Top of Excerpted records

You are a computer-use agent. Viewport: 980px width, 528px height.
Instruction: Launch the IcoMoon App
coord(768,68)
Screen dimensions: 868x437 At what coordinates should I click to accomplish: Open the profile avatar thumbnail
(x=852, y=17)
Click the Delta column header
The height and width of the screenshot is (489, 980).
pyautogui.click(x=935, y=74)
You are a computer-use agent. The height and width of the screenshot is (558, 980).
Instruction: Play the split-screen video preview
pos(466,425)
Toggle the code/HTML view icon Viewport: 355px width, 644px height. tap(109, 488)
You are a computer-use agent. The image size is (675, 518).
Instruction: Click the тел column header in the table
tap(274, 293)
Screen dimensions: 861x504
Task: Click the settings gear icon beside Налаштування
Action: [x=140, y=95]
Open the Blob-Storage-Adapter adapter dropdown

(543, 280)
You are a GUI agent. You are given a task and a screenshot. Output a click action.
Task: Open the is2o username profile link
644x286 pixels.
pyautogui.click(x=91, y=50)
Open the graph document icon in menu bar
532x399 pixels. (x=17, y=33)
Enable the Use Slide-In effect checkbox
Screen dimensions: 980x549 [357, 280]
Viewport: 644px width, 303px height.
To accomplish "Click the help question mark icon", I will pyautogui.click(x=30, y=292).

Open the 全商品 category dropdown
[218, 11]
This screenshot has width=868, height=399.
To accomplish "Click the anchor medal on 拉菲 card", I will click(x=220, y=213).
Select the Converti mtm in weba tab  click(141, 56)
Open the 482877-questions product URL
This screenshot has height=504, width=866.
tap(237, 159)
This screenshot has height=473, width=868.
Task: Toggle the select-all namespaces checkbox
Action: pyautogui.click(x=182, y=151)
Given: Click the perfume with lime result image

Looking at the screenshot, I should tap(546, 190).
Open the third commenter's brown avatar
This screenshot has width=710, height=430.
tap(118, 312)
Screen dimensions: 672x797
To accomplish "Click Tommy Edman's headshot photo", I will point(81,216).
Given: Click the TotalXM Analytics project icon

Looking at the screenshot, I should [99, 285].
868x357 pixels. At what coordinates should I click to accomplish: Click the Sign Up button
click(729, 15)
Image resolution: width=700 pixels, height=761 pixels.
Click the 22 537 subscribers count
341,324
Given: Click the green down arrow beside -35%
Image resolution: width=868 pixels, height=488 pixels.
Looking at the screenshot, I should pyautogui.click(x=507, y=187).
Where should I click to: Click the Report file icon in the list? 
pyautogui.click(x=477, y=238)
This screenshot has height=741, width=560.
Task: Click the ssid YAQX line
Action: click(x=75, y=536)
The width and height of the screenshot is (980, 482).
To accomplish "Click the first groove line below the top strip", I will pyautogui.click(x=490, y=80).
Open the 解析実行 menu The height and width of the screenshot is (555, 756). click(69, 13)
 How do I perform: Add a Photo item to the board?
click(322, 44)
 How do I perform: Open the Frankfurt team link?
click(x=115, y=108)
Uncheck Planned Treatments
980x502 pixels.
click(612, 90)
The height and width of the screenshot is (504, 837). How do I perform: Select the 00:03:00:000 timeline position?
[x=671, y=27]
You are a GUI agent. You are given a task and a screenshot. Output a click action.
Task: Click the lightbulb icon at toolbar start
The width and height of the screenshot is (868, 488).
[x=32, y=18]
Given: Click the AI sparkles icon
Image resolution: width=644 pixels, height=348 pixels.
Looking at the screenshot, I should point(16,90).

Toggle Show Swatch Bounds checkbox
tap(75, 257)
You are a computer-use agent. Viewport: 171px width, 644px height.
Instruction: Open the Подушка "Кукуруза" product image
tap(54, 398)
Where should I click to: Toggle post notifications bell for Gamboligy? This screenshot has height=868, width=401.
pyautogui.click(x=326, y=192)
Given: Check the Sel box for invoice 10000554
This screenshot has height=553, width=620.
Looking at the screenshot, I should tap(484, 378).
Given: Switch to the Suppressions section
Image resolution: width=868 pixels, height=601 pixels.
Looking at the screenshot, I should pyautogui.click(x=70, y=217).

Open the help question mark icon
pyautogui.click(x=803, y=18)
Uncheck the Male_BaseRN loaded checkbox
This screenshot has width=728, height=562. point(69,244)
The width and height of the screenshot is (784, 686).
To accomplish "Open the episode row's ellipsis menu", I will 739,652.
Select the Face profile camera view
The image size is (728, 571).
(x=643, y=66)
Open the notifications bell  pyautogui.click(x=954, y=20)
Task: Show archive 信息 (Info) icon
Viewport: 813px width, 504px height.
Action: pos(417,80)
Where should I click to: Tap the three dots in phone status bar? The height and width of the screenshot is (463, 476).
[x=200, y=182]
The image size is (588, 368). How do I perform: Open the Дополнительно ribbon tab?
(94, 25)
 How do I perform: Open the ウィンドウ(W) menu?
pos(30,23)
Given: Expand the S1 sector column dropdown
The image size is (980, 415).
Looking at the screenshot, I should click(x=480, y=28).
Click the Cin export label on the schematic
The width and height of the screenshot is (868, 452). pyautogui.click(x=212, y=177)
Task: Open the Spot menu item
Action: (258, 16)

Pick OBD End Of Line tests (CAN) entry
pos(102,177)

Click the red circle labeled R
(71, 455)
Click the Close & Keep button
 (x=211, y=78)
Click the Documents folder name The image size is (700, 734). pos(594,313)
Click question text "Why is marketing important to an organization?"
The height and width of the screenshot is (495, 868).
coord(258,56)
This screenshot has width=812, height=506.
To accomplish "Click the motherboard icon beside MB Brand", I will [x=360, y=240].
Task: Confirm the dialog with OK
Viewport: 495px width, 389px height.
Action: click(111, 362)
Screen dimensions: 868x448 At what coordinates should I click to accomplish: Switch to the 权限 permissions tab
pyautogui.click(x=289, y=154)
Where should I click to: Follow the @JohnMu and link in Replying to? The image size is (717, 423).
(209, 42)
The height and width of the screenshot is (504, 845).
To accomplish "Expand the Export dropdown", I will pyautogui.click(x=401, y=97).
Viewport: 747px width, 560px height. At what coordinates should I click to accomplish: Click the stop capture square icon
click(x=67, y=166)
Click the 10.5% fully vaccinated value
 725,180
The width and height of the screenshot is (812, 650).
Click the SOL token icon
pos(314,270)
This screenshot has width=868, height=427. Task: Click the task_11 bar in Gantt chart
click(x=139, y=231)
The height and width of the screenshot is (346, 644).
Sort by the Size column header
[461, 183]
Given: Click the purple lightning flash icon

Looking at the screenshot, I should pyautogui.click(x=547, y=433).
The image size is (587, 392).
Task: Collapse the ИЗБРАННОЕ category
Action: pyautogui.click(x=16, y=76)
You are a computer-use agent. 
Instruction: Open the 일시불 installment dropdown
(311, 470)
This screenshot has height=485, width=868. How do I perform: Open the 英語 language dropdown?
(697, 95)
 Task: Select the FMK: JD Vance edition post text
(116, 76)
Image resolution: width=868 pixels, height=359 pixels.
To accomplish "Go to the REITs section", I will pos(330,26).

Bottom of Excerpted records

# About this task
Show every line from the listing that contains "Expand".

# Task output
Given: Expand the S1 sector column dropdown
To accomplish "Expand the Export dropdown", I will pyautogui.click(x=401, y=97).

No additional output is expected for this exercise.